Single Number
Given an array of integers, every element appears twice except for one. Find that single one.
Note:
Your algorithm should have a linear runtime complexity. Could you implement it without using extra memory?
Naive Way:好有纪念意义的一道题啊,这是我做leetcode的第一道题,对我有启蒙之恩。当时竟不知道Map为何物,更惶论HashTable了。
即使不知道这些也是可以做的,这是我第一次的做法。

#### 工作数据:
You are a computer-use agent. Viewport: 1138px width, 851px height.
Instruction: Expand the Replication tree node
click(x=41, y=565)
==
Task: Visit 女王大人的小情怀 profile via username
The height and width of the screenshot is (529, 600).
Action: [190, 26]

#### 任务说明 1:
原文对算法的运行时间复杂度有什么要求?
#### 任务说明 2:
请在清单中,从含有“You are a computer-use”的那一行起,到含有“click(x=41, y=565)”的那一行止,把这几行原样重抄一遍。
原文与清单是两份彼此独立的材料。

#### 完整解答 1:
要求线性时间复杂度。

#### 完整解答 2:
You are a computer-use agent. Viewport: 1138px width, 851px height.
Instruction: Expand the Replication tree node
click(x=41, y=565)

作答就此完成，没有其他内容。